A cotton factory was established at Sabden about 1790, the purity of the water attracting the calicoprinter. In 1808 Miller, Burys & Co. had extensive works, nearly 2,000 persons being employed in printing calicoes by block work and hand-pencilling; the works were considered the most efficient in the county. (fn. 3) In 1830 they were sold by the Forts to Richard Cobden, and in his hands, in association with the late Mr. George Foster, attained great prosperity. The trade still continues.
A new township called Sabden was in 1904 formed from Heyhouses, which has ceased to be a township, and parts of Pendleton, Higham, Wiswell, Read, Northtown (in Padiham) and Goldshaw Booth. It contains the whole of the valley from Dean Farm to Green Bank. It is governed by a parish council.

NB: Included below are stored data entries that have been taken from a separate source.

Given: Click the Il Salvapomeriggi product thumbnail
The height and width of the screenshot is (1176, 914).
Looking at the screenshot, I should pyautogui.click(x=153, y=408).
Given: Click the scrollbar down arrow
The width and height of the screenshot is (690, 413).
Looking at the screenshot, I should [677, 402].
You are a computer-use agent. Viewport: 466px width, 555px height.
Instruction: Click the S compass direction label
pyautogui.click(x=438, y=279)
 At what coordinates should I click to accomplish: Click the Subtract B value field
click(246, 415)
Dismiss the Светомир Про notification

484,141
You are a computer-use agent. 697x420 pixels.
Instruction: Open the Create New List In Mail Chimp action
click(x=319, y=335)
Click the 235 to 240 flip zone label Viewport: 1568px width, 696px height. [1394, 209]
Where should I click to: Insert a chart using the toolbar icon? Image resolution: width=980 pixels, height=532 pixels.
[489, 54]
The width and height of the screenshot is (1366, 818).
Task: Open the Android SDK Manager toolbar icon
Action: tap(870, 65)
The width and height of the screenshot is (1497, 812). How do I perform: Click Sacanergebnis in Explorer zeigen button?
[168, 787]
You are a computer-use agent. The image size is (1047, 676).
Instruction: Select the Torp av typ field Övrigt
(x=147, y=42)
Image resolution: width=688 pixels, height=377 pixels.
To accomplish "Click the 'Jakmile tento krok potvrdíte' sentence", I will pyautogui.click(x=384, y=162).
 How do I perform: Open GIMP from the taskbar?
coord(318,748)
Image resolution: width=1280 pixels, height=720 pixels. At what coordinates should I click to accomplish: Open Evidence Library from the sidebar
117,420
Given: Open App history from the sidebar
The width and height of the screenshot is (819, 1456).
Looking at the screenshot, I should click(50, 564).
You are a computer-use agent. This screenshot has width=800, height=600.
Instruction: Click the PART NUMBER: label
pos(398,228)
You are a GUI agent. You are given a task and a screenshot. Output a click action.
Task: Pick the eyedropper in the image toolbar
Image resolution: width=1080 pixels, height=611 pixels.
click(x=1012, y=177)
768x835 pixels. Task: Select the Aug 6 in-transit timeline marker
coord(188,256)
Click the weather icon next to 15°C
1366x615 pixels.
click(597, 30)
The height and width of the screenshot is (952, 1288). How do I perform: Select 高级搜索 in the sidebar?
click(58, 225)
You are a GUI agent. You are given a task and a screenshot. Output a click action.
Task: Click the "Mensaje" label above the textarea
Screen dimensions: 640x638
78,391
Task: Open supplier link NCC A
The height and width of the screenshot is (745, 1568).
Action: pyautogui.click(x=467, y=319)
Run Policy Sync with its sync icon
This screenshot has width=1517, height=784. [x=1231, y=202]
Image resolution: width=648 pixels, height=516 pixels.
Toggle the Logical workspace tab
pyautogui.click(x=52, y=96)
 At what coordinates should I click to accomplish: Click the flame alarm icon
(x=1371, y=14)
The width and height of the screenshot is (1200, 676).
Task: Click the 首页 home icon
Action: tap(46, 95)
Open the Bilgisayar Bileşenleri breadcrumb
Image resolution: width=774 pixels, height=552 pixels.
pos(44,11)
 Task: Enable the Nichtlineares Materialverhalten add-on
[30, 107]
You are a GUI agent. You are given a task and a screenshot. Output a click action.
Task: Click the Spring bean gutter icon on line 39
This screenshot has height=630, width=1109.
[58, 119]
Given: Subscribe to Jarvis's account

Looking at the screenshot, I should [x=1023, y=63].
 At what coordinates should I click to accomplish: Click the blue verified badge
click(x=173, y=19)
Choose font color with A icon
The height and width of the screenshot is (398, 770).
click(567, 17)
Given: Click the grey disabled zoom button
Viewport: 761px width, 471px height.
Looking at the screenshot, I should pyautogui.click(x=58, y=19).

There is no manor of Heyhouses, but in 1342 Richard de Radcliffe held 80 acres of waste in Sabden within Pendle Chase at a rent of 26s. 8d., due at St. Giles's Day. (fn. 4) His son Christopher died in 1385–6 seised of the tenement, which as Sabden Hey was in 1387 demised by John Duke of Lancaster to Christopher's brother Thomas at the doubled rent of 53s. 4d., with a condition that the house there should be kept in repair by the tenant. (fn. 5) This was one of the earliest demises of copyhold tenements in the forest. In 1463–4 Richard son of Sir Thomas Radcliffe paid the 53s. 4d. rent for Sabden Hey, (fn. 6) and about the same time was presented 'for making a town upon a tenement called the Heyhouses, where he had no right without the king's staff.' (fn. 7) It does not appear that there was ever any 'town' there.
Heyhouses continued to descend in the family of Radcliffe of Winmarleigh. Thus the heirs of Thomas Radcliffe in 1527 paid 53s. 4d. for Sabden Hey and 13s. 4d. for Rede (or Reedley) Hallows. (fn. 8) Then in 1540 William son and heir of Thomas Radcliffe, while in ward to the king, had a dispute with Roger Nowell and others as to common of pasture in Sabden Hey. (fn. 9) The estate and the dispute were Gilbert Gerard's in 1561 in his wife's right. (fn. 10) Soon afterwards it was sold, apparently in parcels. John Halliday was assessed upon lands there in 1597, (fn. 11) and about 1600 Roger Nowell of Read became a purchaser. (fn. 12) In a rental of 1618 the three tenants were Ralph Assheton, paying 22s. 3d., Roger Nowell 20s., and John Halliday 11s. 1d. (fn. 13)
Under the Commonwealth the estate of John Halliday of Heyhouses was sequestered for 'delinquency.' He was regarded as 'a man of a factious and turbulent spirit,' and his allegation that the people of Heyhouses were subscribing 2s. a week to relieve him was not believed. (fn. 14)
The landowners in 1787 were Le Gendre Starkie and William Assheton, (fn. 15) the former holding apparently the estates of Nowell and Halliwell. Mr. Starkie in 1801 purchased the Assheton portion, so that the whole of Heyhouses has since been included in the Huntroyde estate. (fn. 16)
According to a survey made in 1617 Heyhouses contained 160 customary acres of the annual value of £53 6s. 8d. The inhabitants had common of pasture upon certain adjoining moors in Read, Pendleton and Padiham. (fn. 17)
There were sixteen hearths assessed to the tax in 1666, but no house had more than two hearths. (fn. 18)
St. Nicholas's, Sabden, was built in 1841 in connexion with the Church of England; a district was assigned in 1849. The patron of the benefice, which is styled a vicarage, is Mr. E. A. Le Gendre Starkie of Huntroyde.